Key Takeaways
- Ethereum trades near $1,644, down 66.8% from its August 2025 all-time high of $4,946.
- Spot Ethereum ETFs recorded a single-week outflow of $241M, with BlackRock briefly reversing the trend.
- Ethereum’s DeFi TVL holds near $37B in June 2026, but ETH dominance has compressed to roughly 9%.
ETH by the Numbers
As of June 9, 2026, ETH’s 24-hour range sits between $1,619 and $1,712, with a seven-day range spanning $1,522 to $1,909. At 2:30 p.m. EDT on Tuesday, ETH is $1,644 per unit. Performance across timeframes paints a bleak picture:
- 24 hours: -2.6%
- 7 days: -14.5%
- 14 days: -20.9%
- 30 days: -30.5%
- 1 year: -35.9%
Ethereum’s market cap stands near $199 billion. Its dominance has compressed to roughly 9.1% to 9.3%, compared to bitcoin’s dominance near 58%.
Why ETH Is Struggling
Analysts point to several overlapping pressures. Bitcoin’s dominance near 58% reflects institutional preference for BTC as a store-of-value asset, amplified by stronger inflows into spot bitcoin exchange-traded funds (ETFs). The ETH/ BTC ratio touched lows near 0.027 in May, signaling significant capital rotation away from ethereum during periods of macro uncertainty.

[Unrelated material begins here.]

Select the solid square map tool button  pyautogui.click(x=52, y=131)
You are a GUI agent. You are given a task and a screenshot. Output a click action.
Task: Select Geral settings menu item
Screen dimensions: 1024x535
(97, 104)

Spot ethereum ETFs have added to the headwinds. One multi-week outflow streak saw funds shed approximately $241 million in a single week. A brief inflow of $19 million, led by Blackrock, broke a 17-day outflow run but provided only temporary relief. One converted fund logged roughly $3 billion in redemptions following its ETF conversion, reflecting pent-up selling pressure that had built ahead of the product launch.
Macro conditions have not helped. Analysts, including Fundstrat’s Tom Lee, have flagged the inverse correlation between oil prices and ETH, describing the relationship as reaching historically elevated levels. Sticky inflation, geopolitical tensions, and broader risk-off sentiment have weighed harder on high-beta assets like ETH than on bitcoin.
Upgrade Trade-offs
The Pectra upgrade, activated May 7, 2025, introduced account abstraction via EIP-7702, raised the maximum validator stake to 2,048 ETH, and expanded blob throughput to reduce Layer 2 fees. The Fusaka upgrade in December 2025 extended those scaling improvements. Both are considered long-term positives for ether’s usability and adoption.

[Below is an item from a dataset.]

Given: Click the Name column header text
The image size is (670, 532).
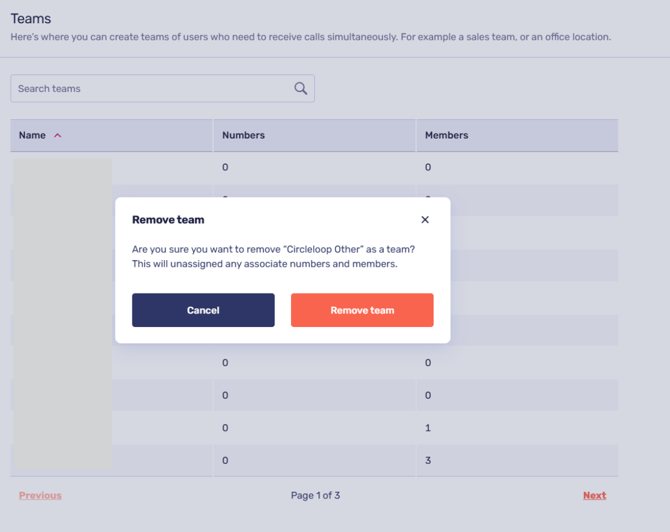Looking at the screenshot, I should pyautogui.click(x=32, y=135).
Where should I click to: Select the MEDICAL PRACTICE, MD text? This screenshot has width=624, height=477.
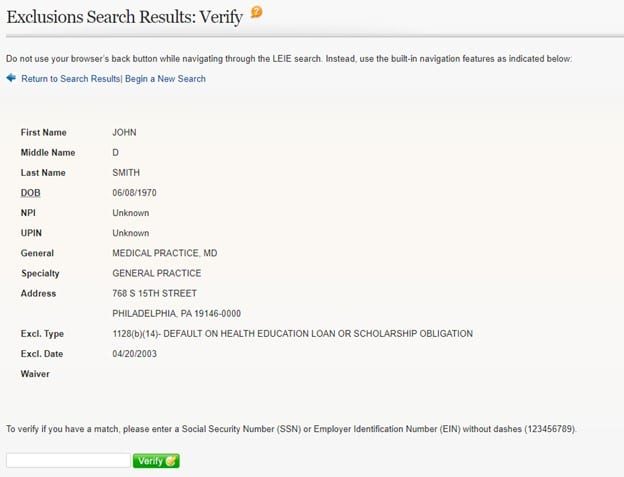pyautogui.click(x=165, y=253)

However, lower base-layer fees have reduced ETH burn under EIP-1559, easing the deflationary pressure that had previously supported ETH’s price narrative. Combined with layer two ( L2) activity pulling transaction volume from mainnet, some analysts argue ETH is evolving more into infrastructure than a high-demand gas token in the near term.
The Bull Case Remains Intact
Despite the drawdown, many proponents believe ethereum‘s fundamentals remain among the strongest in its history. Decentralized finance ( DeFi) total value locked (TVL) on Ethereum mainnet stands near $37 billion, still the largest by a wide margin. Developer activity, institutional tokenization experiments, and real-world asset ( RWA) narratives continue to favor Ethereum as the dominant smart contract settlement layer.

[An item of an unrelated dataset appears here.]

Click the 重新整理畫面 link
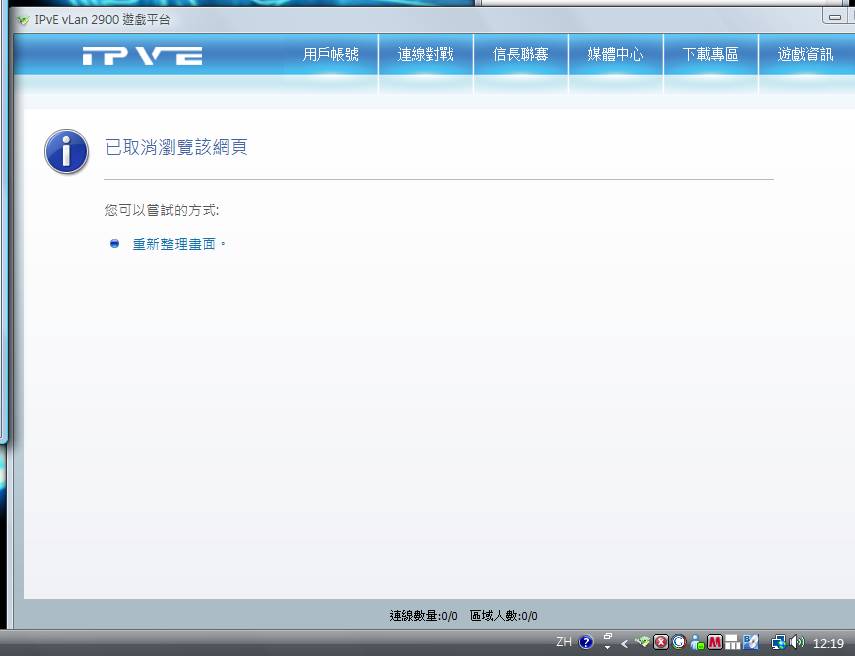The height and width of the screenshot is (656, 855). [175, 244]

Staking also provides a structural floor of demand, with roughly 30% or more of ETH supply locked in validators earning approximately 2% to 4% APY. The Glamsterdam upgrade, expected later in 2026, targets MEV fairness and efficiency improvements.
Recovery likely hinges on a macro shift toward risk-on sentiment, a rotation out of bitcoin dominance, and continued execution on Ethereum’s roadmap.